KC Wildmoon
Interview by Gail Reeder

KC Wildmoon was born in a valley in East Tennessee, so she’s an actual bonafide hillbilly, unlike the current vice president of these United States, who at best could be described as a shillbilly. KC graduated high school 51 years ago (in 1974) and briefly attended college, studying accounting, of all things. But accounting was super boring, so she ran away to Atlanta, Georgia to play music, because that was something she could do. Her musical talent was something she inherited from her dad, who was a mechanic, a school bus driver, and a bluegrass bass player.
KC did fine with music, but she sucked at self-promotion, so she just couldn’t get any traction except in small venues with small players. But that was fine. Somewhere in the course of stumbling around in the big city, she realized everyone she knew was a lesbian and, being good at patterns, thought, ah ha! And that was that.
She wrote a little here and there, played some music, made pizzas at a pizza joint, and eventually hooked up with several other lesbians in a band called Anima Rising, one of the first all lesbian bands in the Atlanta. Later KC joined with Atlanta actor Grace MacEachron and “Other Harmonies,” a production of women artists. She met several more incredible performers, including Jan Gibson. And that was the beginning of the band Moral Hazard.
Moral Hazard had a song celebrating its members, each verse saying something cool about their birth, their life. KC’s had a line about her relationship with her mother, which was … um … problematic. That line, “wild moon of her mother’s sun sign,” was about KC’s astrological moon sign – Gemini – being the same as her mother’s astrological sun sign. Since everybody was already calling her KC, “Wildmoon” became her surname.
KC eventually-joined the improv theatre group, ACME Theatre. She’s been known to rejoin members of the troupe for special performances, particularly their Very Great Poets series.
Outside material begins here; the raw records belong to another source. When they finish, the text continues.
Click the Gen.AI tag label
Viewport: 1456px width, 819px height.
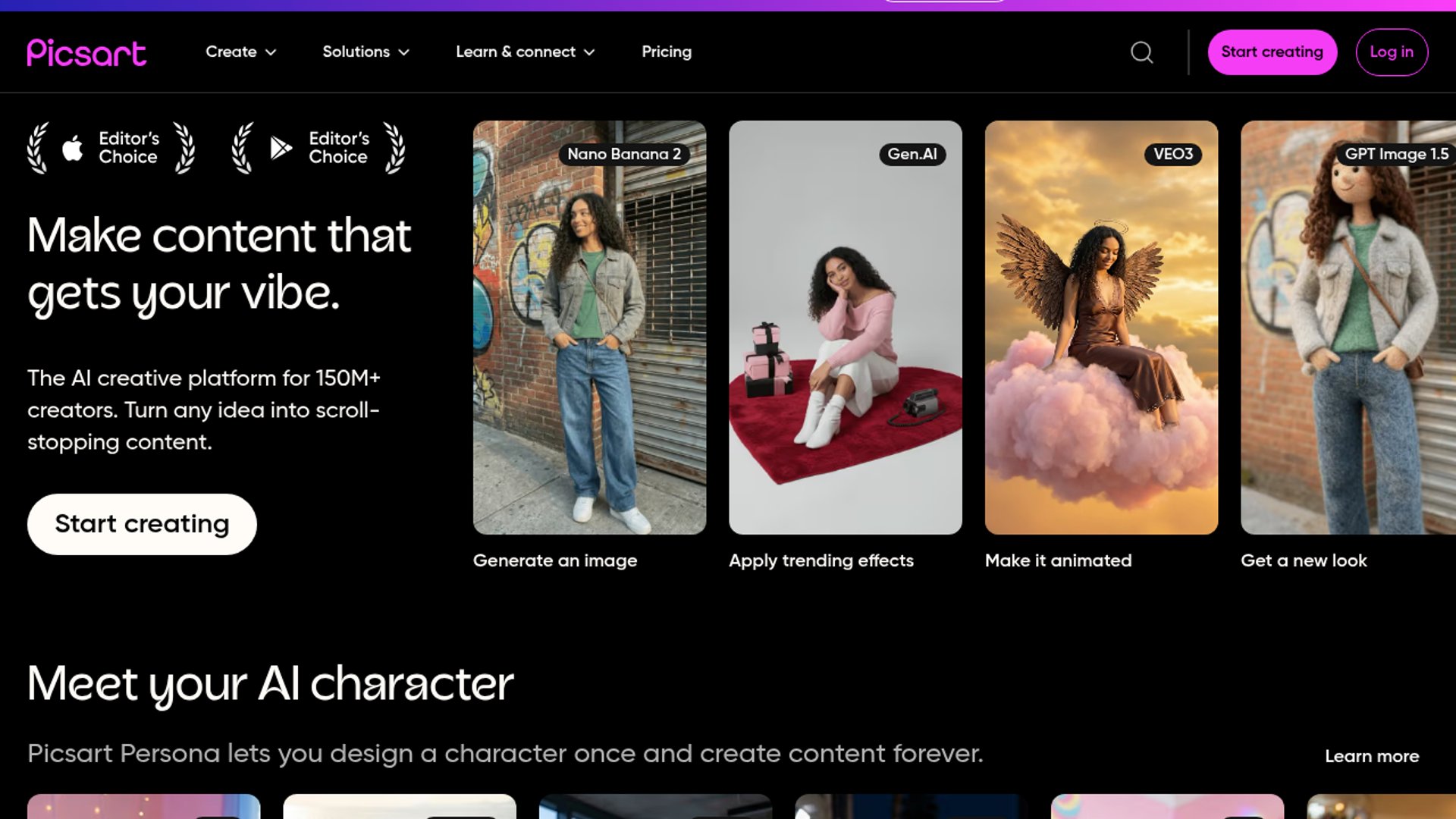pos(912,154)
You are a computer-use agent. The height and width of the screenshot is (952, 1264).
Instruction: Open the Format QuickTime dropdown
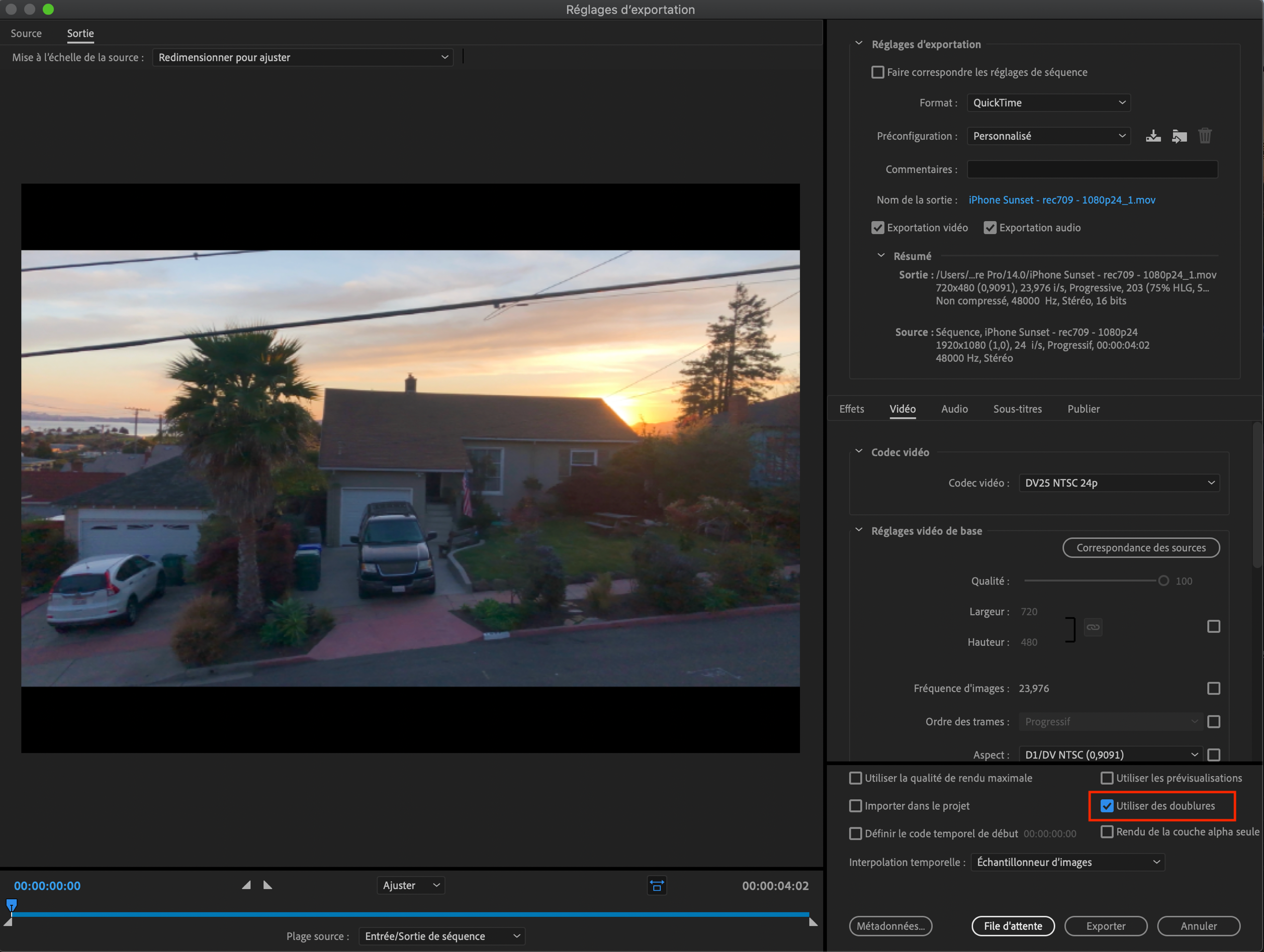pos(1048,103)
Somewhere in all this, KC was doing a radio show on WRFG called “Still Ain’t Satisfied.” Chris Cash, the editor of Southern Voice, asked if she’d be interested in writing music reviews for the paper. That turned into theatre reviews, which became irreverent opinion pieces. One day, some news broke when KC was the only person in the office so she became a reporter. Things changed that day, because being a reporter was amazing.
After leaving Southern Voice, KC spent 16 years at CNN, then spent a few years with Storyful, the world’s first social media fact-checking news agency based in Ireland. For the last few years, she’s been deputy editor of CrimeOnline for Nancy Grace.
There was a time when KC was gonna move back to Tennessee to restore a 240-year-old historic log cabin that had been in her family for 80 years. But Tennessee turned into one of the dumbest states in the union and she couldn’t bear the thought of actually living amongst troglodytes again. Reluctantly, she sold the property, and still cries about it near every day.
These days, KC is owned by cats, currently just the one, and is plotting an escape from the confederacy to some place closer to Canada. She still writes, and if you ask nice, she’ll tell you where.